An autopsy conducted on 10 June 2025, revealed that he had suffered severe head injuries, neck compression, and multiple soft tissue trauma, contradicting initial police claims that he had inflicted the injuries himself.

The case remains under investigation, with the Independent Policing Oversight Authority (IPOA) leading inquiries. As of 12 June, six police officers are under investigation, with one being arrested.

== Reactions ==

Ojwang's death sparked national outrage, with human rights groups and political figures demanding accountability. The U.S. Embassy also called for a transparent investigation into the circumstances surrounding his death.

Justin Muturi, former speaker of the National Assembly of Kenya, wrote in the Daily Nation that Ojwang was "killed by the state", contending that his death was the result of a "broken, brutal police culture" and demanded the officers be prosecuted and that President Ruto take full responsibility.

Raila Odinga, former prime minister of Kenya, condemned the killing on X and called for the Kenya Police to take responsibility.

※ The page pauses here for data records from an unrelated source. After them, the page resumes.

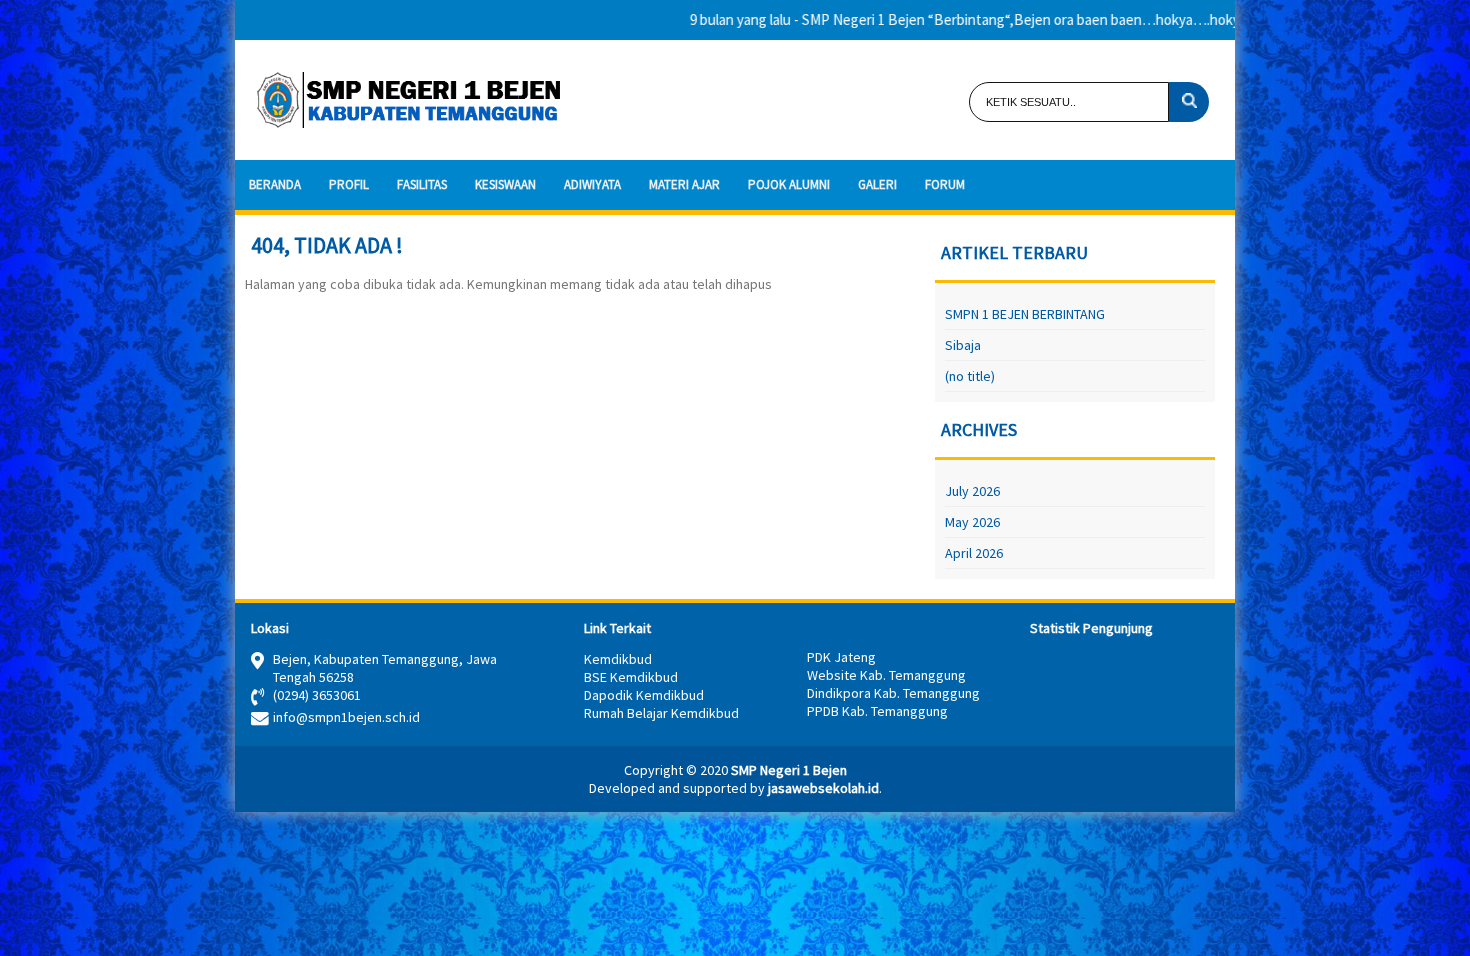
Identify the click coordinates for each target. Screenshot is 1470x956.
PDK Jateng (841, 657)
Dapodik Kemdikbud (644, 695)
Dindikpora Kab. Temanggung (893, 693)
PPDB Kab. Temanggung (877, 711)
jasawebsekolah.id (823, 788)
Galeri (877, 184)
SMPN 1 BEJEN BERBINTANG (1025, 314)
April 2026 (974, 553)
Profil (349, 184)
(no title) (970, 376)
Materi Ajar (684, 184)
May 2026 (972, 522)
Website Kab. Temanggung (886, 675)
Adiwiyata (592, 184)
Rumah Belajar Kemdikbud (661, 713)
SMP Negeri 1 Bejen (789, 770)
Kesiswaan (505, 184)
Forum (945, 184)
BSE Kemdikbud (631, 677)
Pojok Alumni (789, 184)
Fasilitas (422, 184)
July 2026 (972, 491)
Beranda (275, 184)
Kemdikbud (618, 659)
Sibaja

Protests began in Nairobi on 9 June and continued in the following days. On 12 June, police deployed tear gas against protesters. Deputy Inspector General of Police Eliud Lagat, who Ojwang was arrested for allegedly defaming, stepped aside on 16 June 2025.

== Aftermath ==
The officer in charge of station (OCS) Samson Talaam alongside other five suspects most of them being officers at the station were charged for murder over Ojwang's death. Talaam was in charge of the police station at the time Ojwang was detained, though defended himself ,saying he was not present when Ojwang was brought in after arrest. They all pleaded not guilty and were denied a release on bail. The case is still active in court pending a final ruling.

==Trial==
The trial began on 20 July 2026. Presumably deleted Closed-circuit television (CCTV) footage was used in the first day to identify key parts of the police station. It had been deleted and the Digital Video Recorder (DVR) formatted to allegedly cover up Ojwang's murder and protect those who killed him, the footage was recovered by IPOA. Former Nairobi Central Police Station OCS Samson Talaam, Police Constable Peter Kimani, Police Constable James Mukhwana, and three civilians are all charged with the murder of Albert Omondi Ojwang.